Where "player" appears in a line of the entries below, that line should be copied.

* **Exercise data**:
============

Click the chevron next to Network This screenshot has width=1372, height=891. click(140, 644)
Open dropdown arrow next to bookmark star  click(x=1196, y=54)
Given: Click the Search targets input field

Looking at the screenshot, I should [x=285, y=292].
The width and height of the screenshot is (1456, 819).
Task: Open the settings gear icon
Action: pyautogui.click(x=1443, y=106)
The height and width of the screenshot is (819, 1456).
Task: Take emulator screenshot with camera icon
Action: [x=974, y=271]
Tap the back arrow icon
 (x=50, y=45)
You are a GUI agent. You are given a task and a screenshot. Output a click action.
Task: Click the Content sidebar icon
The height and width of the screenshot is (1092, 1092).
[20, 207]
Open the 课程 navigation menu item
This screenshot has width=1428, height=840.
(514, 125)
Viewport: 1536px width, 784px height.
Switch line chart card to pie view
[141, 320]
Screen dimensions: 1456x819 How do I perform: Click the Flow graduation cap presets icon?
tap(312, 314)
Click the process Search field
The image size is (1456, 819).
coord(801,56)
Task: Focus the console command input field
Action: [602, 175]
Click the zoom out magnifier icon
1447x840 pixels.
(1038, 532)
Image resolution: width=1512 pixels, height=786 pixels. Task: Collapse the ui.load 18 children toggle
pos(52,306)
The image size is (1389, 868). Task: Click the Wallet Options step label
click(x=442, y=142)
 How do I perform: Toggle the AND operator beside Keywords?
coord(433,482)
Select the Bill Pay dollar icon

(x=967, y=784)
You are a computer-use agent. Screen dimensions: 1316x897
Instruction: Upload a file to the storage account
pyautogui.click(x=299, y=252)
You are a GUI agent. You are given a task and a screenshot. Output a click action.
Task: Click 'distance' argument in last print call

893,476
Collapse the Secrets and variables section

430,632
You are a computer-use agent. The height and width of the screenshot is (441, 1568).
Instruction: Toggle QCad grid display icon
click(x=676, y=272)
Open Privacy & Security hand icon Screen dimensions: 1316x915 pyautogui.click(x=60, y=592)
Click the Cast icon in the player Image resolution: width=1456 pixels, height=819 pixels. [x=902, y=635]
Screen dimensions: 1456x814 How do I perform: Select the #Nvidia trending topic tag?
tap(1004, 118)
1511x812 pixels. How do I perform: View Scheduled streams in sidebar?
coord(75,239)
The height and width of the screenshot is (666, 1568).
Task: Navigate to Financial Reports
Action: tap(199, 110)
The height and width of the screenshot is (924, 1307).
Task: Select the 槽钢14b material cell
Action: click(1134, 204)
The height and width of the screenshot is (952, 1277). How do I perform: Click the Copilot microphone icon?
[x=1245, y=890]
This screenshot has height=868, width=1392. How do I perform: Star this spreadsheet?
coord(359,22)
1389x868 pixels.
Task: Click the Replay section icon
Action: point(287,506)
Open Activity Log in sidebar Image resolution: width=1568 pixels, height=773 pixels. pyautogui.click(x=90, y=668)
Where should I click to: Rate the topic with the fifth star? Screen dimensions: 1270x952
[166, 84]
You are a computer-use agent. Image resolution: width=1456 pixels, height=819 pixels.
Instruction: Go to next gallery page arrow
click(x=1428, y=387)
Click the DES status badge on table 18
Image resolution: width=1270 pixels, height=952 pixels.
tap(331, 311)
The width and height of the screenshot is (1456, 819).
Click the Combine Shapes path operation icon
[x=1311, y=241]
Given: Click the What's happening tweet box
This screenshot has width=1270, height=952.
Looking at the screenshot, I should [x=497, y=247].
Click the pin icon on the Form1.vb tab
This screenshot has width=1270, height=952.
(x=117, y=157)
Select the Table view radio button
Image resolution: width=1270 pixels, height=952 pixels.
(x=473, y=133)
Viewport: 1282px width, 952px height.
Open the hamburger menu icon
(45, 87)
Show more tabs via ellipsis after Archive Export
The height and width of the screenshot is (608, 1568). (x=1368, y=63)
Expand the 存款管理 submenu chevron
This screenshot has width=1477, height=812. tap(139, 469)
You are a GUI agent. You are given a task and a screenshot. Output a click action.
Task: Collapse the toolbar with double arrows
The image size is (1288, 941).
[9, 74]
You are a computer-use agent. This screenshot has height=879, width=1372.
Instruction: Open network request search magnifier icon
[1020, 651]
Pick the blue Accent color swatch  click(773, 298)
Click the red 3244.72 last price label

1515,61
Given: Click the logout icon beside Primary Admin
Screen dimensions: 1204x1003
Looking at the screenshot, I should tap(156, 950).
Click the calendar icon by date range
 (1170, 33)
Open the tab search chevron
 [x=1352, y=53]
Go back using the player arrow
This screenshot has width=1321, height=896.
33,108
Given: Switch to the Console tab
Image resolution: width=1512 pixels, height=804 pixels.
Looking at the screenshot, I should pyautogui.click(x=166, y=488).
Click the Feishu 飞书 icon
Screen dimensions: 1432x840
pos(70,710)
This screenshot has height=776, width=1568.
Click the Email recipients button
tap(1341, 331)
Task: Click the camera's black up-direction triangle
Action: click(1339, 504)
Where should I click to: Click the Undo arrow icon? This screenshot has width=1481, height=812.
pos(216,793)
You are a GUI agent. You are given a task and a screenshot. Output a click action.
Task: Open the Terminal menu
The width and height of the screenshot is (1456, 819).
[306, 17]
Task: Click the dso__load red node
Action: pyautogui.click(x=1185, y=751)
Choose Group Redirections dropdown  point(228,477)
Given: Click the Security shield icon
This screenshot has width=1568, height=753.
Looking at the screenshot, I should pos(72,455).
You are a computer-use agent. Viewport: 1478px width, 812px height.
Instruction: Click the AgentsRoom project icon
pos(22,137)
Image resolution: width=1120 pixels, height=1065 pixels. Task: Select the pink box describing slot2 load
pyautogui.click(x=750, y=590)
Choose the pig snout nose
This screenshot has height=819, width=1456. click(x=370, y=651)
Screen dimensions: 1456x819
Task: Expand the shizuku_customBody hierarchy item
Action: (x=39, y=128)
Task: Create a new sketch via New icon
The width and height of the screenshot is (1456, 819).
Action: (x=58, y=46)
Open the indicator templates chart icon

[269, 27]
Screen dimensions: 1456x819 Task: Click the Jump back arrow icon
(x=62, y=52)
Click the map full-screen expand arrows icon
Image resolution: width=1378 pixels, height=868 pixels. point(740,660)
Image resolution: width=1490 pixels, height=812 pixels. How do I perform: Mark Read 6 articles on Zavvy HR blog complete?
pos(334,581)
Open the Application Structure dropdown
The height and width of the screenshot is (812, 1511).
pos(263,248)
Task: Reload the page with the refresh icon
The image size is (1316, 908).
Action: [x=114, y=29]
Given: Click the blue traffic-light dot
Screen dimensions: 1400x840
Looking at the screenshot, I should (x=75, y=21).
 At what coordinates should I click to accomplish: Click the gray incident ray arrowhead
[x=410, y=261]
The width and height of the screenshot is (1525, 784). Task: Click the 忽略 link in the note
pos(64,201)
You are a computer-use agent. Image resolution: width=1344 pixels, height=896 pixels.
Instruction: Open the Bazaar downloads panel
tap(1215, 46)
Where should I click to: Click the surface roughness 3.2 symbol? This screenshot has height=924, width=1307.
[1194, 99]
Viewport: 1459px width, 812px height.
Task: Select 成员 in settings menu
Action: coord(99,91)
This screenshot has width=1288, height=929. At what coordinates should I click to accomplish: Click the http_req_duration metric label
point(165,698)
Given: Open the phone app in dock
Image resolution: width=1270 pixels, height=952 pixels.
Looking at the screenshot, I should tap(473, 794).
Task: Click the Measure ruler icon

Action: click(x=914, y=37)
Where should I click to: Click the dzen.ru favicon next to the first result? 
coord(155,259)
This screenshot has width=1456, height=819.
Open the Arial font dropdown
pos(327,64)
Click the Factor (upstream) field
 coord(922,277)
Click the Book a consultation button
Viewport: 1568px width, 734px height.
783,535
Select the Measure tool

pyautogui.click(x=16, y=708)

============

* **Written response**:
Click the Cast icon in the player Image resolution: width=1456 pixels, height=819 pixels. [x=902, y=635]
Go back using the player arrow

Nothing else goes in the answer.